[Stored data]
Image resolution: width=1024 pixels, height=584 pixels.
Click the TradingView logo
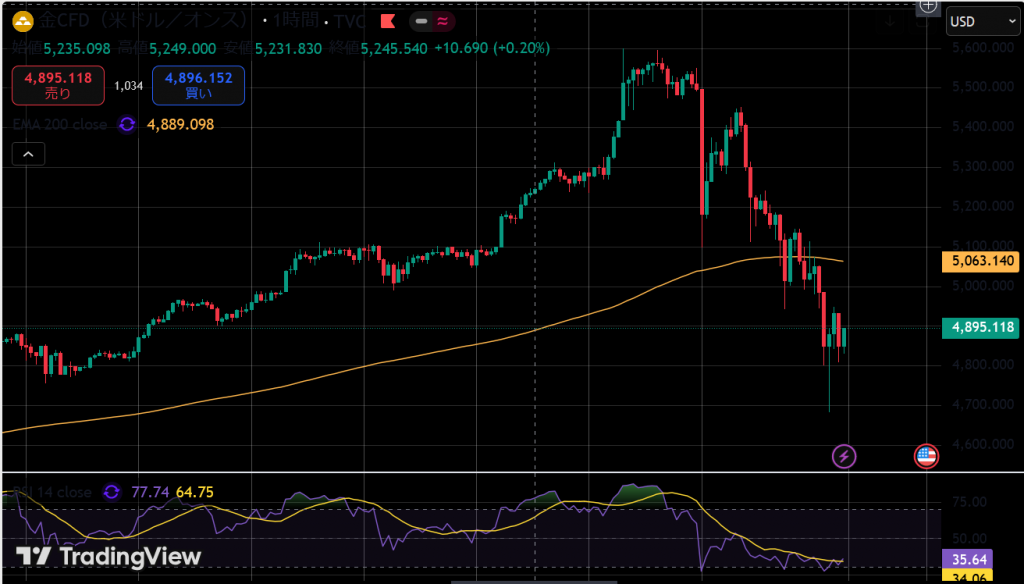[x=109, y=557]
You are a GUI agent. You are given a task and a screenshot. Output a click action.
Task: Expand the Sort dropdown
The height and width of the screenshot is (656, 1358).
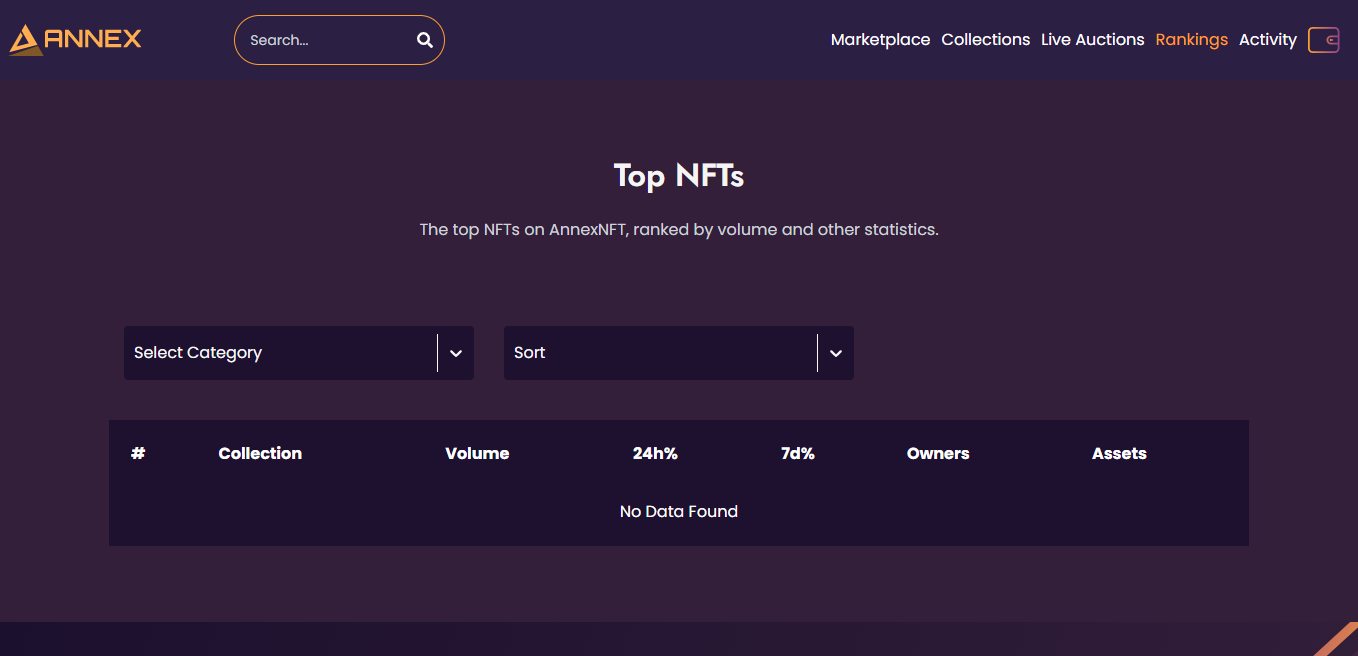(x=660, y=353)
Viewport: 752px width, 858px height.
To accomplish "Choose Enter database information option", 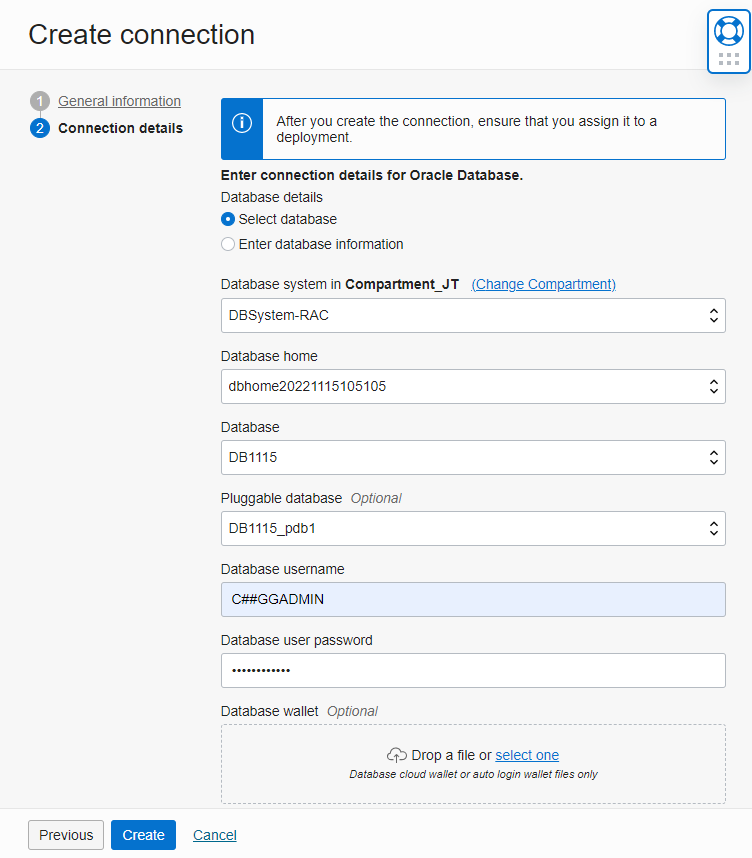I will pos(227,244).
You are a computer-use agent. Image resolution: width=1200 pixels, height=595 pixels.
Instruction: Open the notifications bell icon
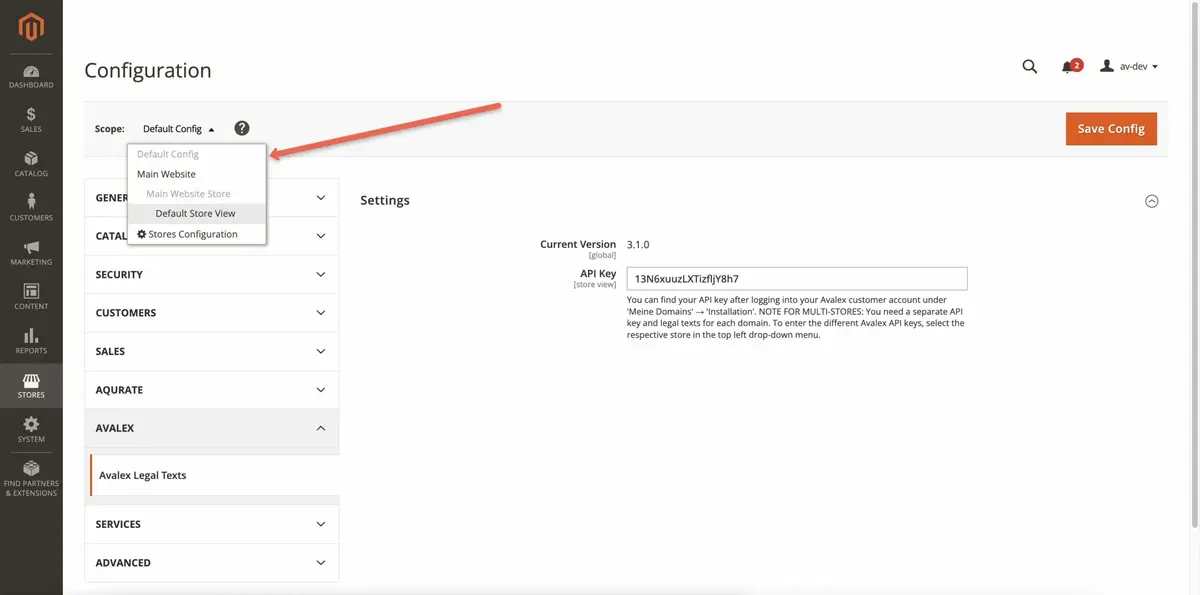[x=1068, y=67]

Try it:
Find each line in the data above with the word "pixels", then copy it.

Exercise response:
Image resolution: width=1024 pixels, height=584 pixels.
You are a computer-use agent. Image resolution: width=1200 pixels, height=595 pixels.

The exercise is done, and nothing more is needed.